**Required action**
Exactly reproduce the lines of the listing below from the one containing "Click the ยอดค้างส่ง column header" through the one containing "Given: Select the 5D time range". Skip the images.
- Opening Delimiter -
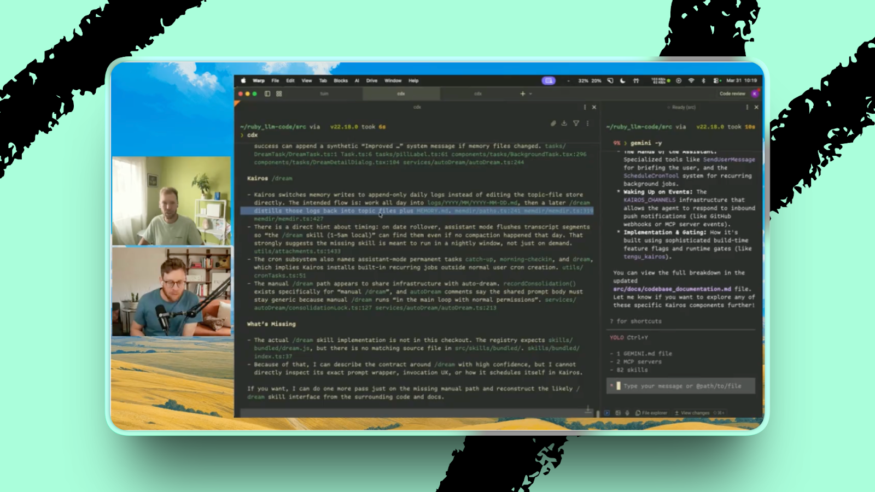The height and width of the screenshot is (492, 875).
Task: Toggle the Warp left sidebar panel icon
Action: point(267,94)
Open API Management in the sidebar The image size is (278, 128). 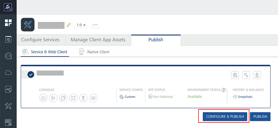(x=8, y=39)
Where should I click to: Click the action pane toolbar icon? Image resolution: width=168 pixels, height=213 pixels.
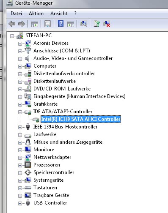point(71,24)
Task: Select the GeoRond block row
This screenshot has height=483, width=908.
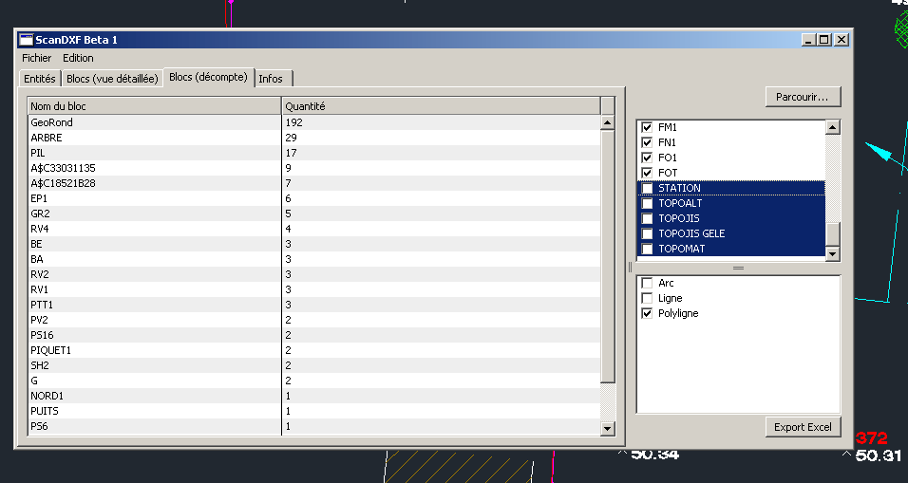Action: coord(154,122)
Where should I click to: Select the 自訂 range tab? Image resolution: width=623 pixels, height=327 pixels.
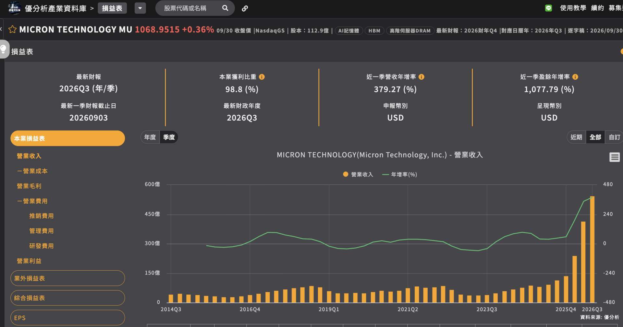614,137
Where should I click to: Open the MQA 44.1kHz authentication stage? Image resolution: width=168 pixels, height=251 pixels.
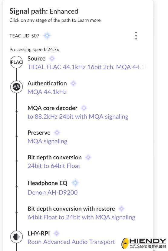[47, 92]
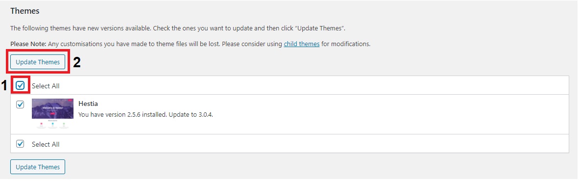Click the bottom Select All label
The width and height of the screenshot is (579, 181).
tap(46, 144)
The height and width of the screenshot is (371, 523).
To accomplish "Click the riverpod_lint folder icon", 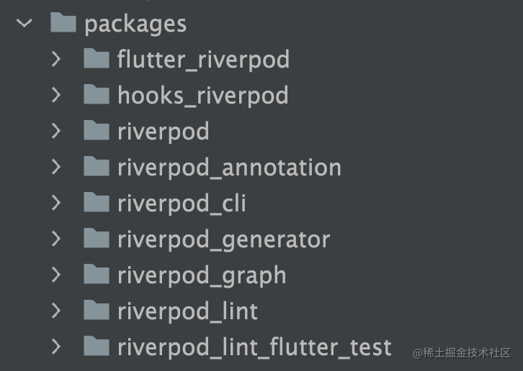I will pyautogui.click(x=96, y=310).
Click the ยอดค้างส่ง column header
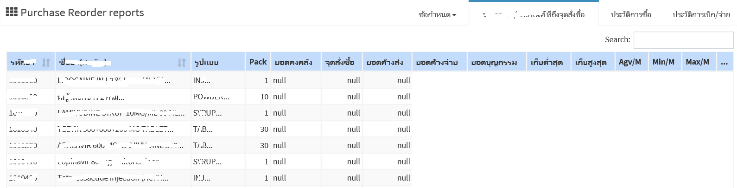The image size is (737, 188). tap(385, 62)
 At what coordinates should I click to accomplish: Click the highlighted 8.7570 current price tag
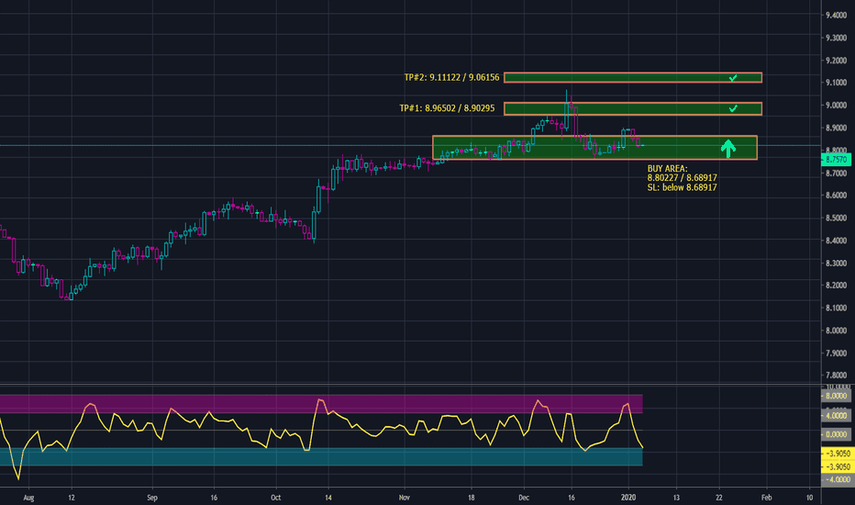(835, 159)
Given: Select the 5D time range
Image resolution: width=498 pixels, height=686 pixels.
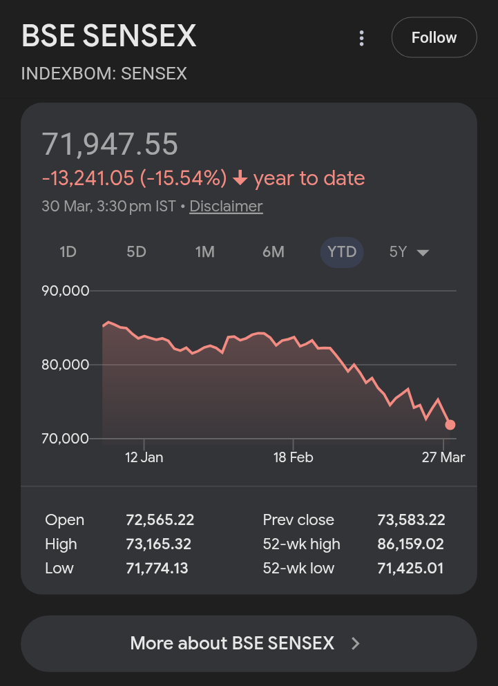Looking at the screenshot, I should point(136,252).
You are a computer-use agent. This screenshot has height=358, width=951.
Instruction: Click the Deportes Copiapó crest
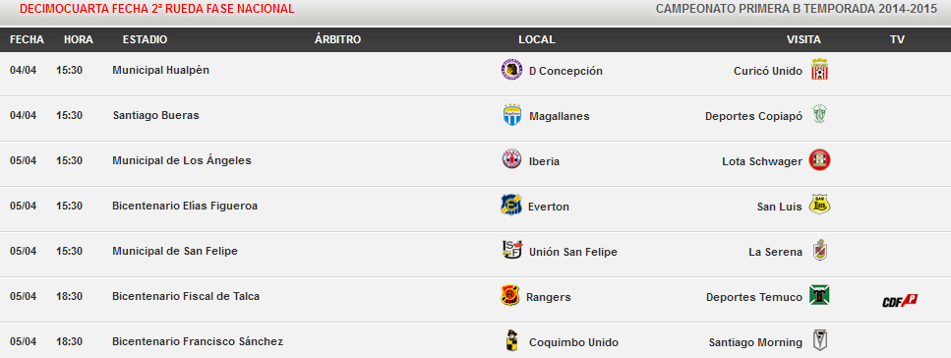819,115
- Closing Delimiter -
**Completed task**
Click the ยอดค้างส่ง column header
The image size is (737, 188). tap(385, 62)
 At what coordinates should I click to accomplish: Click the highlighted 8.7570 current price tag
(835, 159)
Given: Select the 5D time range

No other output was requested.